A hustler recounts a life filled with drugs, sex, violence and some occasional love for the Man Upstairs.
In some respects, it’s refreshing to read the memoir of a hardcore thug who, despite a jailhouse conversion, hasn’t necessarily seen the light, a man who makes no apologies–and asks no forgiveness–for his willingness to exploit the weaknesses of others. On the other hand, this story of a misogynistic drug-dealer whose main concerns are himself and his money (not necessarily in that order) sheds little insight into the human condition. Though Nesta Ali’s childhood was a troubled one–his father killed a man shortly before his birth; his parents separated when he was young; his father caroused with numerous women in between drug deals–he had a loving, supportive mother and no shortage of intelligence and determination. Despite (he claims) attempting repeatedly to apply those qualities to legal activities (a short stint as a writer was his most successful endeavor), hustling–and the habits that go hand-in-hand with dealing–was too deeply embedded in him.

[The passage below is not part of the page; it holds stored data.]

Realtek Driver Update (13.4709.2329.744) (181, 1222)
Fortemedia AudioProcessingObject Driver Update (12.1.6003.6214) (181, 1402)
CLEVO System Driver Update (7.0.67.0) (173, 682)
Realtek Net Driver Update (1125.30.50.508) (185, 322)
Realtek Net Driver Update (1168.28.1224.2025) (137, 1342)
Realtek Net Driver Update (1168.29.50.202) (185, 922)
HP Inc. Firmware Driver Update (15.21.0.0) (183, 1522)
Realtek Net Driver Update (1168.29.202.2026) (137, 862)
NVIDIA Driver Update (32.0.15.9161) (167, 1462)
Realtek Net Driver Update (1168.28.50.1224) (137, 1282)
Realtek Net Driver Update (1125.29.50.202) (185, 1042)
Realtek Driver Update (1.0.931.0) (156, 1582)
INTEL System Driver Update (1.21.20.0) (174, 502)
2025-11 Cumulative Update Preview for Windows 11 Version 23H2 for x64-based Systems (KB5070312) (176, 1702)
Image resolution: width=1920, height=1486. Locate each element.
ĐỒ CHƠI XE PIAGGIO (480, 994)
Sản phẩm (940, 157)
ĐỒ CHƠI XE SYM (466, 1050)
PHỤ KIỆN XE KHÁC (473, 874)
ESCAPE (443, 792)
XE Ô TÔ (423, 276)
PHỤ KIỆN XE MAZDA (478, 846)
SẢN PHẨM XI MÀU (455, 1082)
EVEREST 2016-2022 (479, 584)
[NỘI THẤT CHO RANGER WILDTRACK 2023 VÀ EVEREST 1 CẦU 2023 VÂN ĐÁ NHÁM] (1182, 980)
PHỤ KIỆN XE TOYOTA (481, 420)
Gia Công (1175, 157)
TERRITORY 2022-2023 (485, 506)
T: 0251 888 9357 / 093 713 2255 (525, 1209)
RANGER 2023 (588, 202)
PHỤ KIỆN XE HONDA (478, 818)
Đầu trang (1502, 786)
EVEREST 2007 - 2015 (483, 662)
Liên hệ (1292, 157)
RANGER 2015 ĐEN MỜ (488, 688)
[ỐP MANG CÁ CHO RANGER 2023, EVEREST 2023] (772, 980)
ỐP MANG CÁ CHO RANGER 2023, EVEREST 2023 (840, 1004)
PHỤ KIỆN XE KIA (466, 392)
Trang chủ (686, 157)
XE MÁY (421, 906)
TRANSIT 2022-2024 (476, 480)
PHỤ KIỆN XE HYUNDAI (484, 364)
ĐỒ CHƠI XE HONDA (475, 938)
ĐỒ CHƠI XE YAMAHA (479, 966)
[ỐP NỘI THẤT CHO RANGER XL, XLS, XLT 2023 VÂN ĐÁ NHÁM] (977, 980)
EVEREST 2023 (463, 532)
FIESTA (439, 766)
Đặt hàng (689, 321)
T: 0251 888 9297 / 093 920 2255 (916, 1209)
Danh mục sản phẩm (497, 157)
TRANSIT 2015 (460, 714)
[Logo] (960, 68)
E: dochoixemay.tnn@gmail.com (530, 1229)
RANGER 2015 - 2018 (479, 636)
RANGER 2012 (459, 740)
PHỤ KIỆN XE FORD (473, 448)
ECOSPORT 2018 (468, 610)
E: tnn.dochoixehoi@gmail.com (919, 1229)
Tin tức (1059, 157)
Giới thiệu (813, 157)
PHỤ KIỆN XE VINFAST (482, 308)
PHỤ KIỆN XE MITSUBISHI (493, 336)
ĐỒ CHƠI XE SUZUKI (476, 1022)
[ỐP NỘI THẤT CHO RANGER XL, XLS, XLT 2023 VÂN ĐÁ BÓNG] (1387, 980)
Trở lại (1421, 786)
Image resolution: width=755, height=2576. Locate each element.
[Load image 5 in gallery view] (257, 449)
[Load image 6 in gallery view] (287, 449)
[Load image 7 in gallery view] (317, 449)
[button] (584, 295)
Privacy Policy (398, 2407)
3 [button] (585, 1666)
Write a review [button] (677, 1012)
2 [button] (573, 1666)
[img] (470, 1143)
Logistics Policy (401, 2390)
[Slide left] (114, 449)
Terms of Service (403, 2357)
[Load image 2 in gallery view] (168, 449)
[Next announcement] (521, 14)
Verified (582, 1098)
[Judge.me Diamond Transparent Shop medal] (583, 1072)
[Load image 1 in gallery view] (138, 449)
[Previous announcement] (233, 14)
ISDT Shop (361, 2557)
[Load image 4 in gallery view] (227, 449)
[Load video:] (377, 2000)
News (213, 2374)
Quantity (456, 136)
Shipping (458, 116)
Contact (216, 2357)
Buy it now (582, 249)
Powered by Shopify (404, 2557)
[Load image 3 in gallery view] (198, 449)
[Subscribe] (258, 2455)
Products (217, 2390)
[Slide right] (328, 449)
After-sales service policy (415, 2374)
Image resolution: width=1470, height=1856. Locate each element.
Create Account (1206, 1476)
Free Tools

While his cleverness and unique sense of integrity served him well on the streets, his selfishness and the inherently unpredictable nature of hustling led to a constant cycle of booms and busts, including a few prison sentences. That same selfishness precludes any chance of Ali achieving true intimacy, and despite an abundance of women in his life, he marks the duration of successful relationships in weeks or months rather than years. Of course, the fact that he often beats his women into submission might provide some insight into why he always ends up alone. The narrative is by turns fascinating and repulsive, intriguing and reprehensible. The ghetto slang belies the sharp writing, but the constant repetition of fights, drug overdoses and abusive relationships quickly becomes monotonous.
Potential enlightenment is trumped by too much crunk in the trunk.